In order to get my project going, I needed to pull a large enough data set of album covers from artists 13 musical genres (Comedy, for example, would be left out of as a category) from iTunes. As I took a look at the iTunes API, it seemed pretty easy! It provided all the info I needed for an album, including a link to an album image, genre, and a time period for when the album was released.
Unfortunately, doing any API call in iTunes required an artist to input, which wasn’t helpful for me. The ideal situation would have been to get a randomized list of artists from a specific genre, ranging from the 1980s to present day. iTunes was of no help.

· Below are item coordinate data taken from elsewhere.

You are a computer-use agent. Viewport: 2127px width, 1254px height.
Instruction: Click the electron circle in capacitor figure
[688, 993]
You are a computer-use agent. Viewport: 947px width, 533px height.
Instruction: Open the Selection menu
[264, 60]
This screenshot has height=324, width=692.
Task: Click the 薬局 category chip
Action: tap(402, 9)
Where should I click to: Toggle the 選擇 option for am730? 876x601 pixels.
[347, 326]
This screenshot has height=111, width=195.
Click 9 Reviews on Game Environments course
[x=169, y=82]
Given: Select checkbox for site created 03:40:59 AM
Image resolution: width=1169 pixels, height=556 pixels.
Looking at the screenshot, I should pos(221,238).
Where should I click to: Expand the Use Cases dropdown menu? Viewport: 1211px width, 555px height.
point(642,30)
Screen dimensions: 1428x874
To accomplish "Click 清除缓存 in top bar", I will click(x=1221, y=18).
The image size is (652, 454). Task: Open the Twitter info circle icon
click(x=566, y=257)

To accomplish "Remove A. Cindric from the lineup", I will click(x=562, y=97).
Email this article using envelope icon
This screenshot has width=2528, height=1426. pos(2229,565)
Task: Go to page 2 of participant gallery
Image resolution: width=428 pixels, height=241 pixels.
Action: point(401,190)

Enter Wikipedia artist lists (example here). For each genre of music, Wikipedia generally has a list of artist names that span from more recent artists to “older” artists. After manually collecting the list of artists per genre that matched up to iTunes genres, I used Wikipedia’s python API, to extract the names from each of these lists.
This artist list of 29,450 was then fed into the iTunes API - now I had 29,450 JSON txt files to deal with. These were read into a dataframe, and cleaned up to include only the relevant data I needed for my analysis.
Key thing to note too is that each artist could have mulitple albums which were nested in the JSON file. The final dataframe contained 137,423 albums, meaning that each artist had an average of 4.7 albums.
One major issue with this data is the method of collecting the artists from Wikipedia. There’s a lot of reliance on the artist lists being completely representative of nearly 40 years worth of a genre. If this project were to be done again, further exploration could be done on finding another source that would be more comprehensive than Wikipedia (iTunes please have a pull by genre only and not by artist only, kthanks).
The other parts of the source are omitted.